> What this task involves
Below are records; reproduce exactly the lines from the one that has "Launch iCal from the dock" through the one that has "Given: Open the options gear icon", ends included, and nothing more.

> Source material
===

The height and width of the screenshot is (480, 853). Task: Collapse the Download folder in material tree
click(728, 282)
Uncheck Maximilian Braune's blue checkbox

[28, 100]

===

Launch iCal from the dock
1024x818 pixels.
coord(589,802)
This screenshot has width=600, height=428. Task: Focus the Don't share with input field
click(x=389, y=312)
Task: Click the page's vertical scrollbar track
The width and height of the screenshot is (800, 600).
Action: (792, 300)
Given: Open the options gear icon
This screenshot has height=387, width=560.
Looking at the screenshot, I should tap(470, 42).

===

> Task solution
Launch iCal from the dock
1024x818 pixels.
coord(589,802)
This screenshot has width=600, height=428. Task: Focus the Don't share with input field
click(x=389, y=312)
Task: Click the page's vertical scrollbar track
The width and height of the screenshot is (800, 600).
Action: (792, 300)
Given: Open the options gear icon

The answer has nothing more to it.